(What this task involves)
Nothing but an exact copy is wanted here: the line with "This screenshot has width=974, height=565." and all the lines that follow it in the entries below.

(Data extracts)
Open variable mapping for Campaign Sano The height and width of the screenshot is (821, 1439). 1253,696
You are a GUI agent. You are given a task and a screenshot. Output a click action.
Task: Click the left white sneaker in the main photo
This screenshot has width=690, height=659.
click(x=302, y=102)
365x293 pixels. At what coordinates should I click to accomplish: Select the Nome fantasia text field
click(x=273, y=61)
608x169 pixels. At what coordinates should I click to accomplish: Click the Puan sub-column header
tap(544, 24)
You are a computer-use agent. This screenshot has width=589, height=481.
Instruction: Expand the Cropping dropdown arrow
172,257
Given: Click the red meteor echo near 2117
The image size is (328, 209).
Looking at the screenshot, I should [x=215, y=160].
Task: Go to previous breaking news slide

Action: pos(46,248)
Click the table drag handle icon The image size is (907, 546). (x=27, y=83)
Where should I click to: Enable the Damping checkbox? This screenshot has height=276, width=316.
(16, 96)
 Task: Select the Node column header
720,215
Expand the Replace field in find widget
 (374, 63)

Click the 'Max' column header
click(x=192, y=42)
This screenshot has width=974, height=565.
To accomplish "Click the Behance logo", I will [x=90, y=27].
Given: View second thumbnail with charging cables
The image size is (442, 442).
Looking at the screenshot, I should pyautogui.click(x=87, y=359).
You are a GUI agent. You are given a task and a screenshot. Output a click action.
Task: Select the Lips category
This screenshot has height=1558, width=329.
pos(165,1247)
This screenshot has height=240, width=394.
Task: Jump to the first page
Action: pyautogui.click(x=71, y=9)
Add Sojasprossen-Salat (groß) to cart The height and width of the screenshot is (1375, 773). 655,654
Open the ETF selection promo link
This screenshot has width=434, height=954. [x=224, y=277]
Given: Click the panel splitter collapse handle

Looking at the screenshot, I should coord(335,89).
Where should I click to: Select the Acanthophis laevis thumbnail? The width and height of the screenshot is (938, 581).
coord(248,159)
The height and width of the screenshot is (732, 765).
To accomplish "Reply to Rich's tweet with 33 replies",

(Result)
This screenshot has width=974, height=565.
To accomplish "Click the Behance logo", I will [x=90, y=27].
Given: View second thumbnail with charging cables
The image size is (442, 442).
Looking at the screenshot, I should pyautogui.click(x=87, y=359).
You are a GUI agent. You are given a task and a screenshot. Output a click action.
Task: Select the Lips category
This screenshot has height=1558, width=329.
pos(165,1247)
This screenshot has height=240, width=394.
Task: Jump to the first page
Action: pyautogui.click(x=71, y=9)
Add Sojasprossen-Salat (groß) to cart The height and width of the screenshot is (1375, 773). 655,654
Open the ETF selection promo link
This screenshot has width=434, height=954. [x=224, y=277]
Given: Click the panel splitter collapse handle

Looking at the screenshot, I should coord(335,89).
Where should I click to: Select the Acanthophis laevis thumbnail? The width and height of the screenshot is (938, 581).
coord(248,159)
The height and width of the screenshot is (732, 765).
To accomplish "Reply to Rich's tweet with 33 replies",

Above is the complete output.